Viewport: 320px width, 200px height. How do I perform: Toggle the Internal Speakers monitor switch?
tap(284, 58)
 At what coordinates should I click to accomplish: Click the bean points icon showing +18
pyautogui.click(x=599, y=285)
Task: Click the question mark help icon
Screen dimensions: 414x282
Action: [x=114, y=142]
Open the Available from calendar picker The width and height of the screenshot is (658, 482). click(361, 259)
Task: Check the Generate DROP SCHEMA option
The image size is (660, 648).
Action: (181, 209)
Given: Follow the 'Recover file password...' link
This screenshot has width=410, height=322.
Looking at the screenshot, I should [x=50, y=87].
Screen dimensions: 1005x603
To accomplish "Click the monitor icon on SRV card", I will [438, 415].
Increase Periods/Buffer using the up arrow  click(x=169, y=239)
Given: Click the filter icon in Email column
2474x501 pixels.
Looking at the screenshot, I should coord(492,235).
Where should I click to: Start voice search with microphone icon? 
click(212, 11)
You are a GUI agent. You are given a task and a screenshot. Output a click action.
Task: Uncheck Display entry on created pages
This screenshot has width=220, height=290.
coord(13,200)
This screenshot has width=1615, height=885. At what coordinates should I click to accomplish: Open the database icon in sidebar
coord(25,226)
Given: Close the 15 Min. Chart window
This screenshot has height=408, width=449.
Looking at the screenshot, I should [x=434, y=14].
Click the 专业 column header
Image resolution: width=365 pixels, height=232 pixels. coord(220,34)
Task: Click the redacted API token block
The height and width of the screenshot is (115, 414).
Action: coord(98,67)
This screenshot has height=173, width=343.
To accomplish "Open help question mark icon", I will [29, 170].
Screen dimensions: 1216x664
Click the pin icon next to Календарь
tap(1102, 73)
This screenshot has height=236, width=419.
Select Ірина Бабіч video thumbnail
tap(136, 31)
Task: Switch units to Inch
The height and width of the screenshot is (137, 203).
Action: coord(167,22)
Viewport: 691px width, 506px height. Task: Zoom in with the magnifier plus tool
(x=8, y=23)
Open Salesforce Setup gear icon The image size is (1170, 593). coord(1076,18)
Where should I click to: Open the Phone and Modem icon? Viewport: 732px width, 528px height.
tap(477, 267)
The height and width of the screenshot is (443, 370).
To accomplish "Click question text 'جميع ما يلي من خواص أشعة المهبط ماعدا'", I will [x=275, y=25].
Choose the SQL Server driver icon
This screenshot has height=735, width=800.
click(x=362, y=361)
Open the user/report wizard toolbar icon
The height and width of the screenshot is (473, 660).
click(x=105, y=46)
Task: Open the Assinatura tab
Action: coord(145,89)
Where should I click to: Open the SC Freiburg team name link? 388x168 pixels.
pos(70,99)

Your assignment:
For each line above that contains the word "mark", give the line as it is written.

Exercise response:
Task: Click the question mark help icon
To accomplish "Open help question mark icon", I will [29, 170].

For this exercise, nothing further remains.